▶ [Work item]: Up to and including the line with "Persondatapolitik (89, 1720)", reproduce the listing below exactly, beginning at its first line.

▶ [Material supplied]:
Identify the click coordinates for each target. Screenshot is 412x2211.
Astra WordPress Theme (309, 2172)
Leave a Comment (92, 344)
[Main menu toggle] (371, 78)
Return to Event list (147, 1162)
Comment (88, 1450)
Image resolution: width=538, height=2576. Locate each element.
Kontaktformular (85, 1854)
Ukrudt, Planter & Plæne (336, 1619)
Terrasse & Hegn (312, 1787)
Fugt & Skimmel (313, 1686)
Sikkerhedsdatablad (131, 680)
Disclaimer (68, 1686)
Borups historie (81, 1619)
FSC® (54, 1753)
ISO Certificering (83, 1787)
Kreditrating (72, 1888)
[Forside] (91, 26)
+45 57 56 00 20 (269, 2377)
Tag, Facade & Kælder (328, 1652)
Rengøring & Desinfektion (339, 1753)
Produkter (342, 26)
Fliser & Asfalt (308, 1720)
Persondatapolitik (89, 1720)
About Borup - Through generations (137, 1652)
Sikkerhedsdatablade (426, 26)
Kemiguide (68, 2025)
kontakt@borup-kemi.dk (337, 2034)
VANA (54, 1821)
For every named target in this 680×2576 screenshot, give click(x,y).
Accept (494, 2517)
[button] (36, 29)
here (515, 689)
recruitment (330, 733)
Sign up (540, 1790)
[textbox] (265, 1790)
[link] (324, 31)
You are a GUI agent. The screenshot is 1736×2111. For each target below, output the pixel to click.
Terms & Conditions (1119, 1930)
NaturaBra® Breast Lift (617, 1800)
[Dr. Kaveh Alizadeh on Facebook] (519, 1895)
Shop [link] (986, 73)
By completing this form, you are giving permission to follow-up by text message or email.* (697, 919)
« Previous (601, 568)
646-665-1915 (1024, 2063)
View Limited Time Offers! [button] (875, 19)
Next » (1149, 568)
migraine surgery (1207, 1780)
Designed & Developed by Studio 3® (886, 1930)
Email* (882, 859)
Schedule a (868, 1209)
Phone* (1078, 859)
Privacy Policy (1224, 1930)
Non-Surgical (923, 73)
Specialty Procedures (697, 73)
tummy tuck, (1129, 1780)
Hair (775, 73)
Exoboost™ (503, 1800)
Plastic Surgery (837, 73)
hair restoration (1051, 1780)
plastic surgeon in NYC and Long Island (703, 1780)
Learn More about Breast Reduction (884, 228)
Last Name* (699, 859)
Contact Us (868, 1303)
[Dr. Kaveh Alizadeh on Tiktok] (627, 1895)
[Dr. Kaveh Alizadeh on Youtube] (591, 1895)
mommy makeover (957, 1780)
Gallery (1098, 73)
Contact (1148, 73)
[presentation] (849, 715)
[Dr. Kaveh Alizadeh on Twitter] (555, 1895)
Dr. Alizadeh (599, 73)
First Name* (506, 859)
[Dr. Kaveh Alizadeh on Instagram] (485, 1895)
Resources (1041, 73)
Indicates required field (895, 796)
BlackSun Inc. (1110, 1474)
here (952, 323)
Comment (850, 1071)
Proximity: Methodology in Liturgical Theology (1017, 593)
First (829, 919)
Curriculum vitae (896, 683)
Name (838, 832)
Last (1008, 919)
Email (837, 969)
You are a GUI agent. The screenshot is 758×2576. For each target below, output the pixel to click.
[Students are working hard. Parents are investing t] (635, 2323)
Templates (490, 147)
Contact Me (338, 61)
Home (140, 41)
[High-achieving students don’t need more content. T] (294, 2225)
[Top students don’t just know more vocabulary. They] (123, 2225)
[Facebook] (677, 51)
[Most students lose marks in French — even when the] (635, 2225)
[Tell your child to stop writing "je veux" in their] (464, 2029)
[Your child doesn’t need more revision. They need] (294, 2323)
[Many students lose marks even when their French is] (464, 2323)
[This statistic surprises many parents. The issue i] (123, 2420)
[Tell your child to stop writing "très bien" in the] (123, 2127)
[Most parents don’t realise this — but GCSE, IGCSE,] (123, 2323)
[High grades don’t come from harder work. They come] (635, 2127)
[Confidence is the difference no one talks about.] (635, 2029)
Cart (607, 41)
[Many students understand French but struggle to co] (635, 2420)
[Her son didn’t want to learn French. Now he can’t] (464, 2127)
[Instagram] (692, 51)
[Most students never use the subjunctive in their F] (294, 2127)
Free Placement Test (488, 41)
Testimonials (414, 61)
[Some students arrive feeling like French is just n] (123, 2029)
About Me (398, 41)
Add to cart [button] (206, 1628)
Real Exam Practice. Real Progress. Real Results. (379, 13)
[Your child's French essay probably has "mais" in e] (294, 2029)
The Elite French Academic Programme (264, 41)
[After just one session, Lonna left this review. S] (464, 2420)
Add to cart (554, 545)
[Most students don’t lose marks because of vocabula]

▶ [Reply to the task]:
Identify the click coordinates for each target. Screenshot is 412x2211.
Astra WordPress Theme (309, 2172)
Leave a Comment (92, 344)
[Main menu toggle] (371, 78)
Return to Event list (147, 1162)
Comment (88, 1450)
Image resolution: width=538, height=2576. Locate each element.
Kontaktformular (85, 1854)
Ukrudt, Planter & Plæne (336, 1619)
Terrasse & Hegn (312, 1787)
Fugt & Skimmel (313, 1686)
Sikkerhedsdatablad (131, 680)
Disclaimer (68, 1686)
Borups historie (81, 1619)
FSC® (54, 1753)
ISO Certificering (83, 1787)
Kreditrating (72, 1888)
[Forside] (91, 26)
+45 57 56 00 20 (269, 2377)
Tag, Facade & Kælder (328, 1652)
Rengøring & Desinfektion (339, 1753)
Produkter (342, 26)
Fliser & Asfalt (308, 1720)
Persondatapolitik (89, 1720)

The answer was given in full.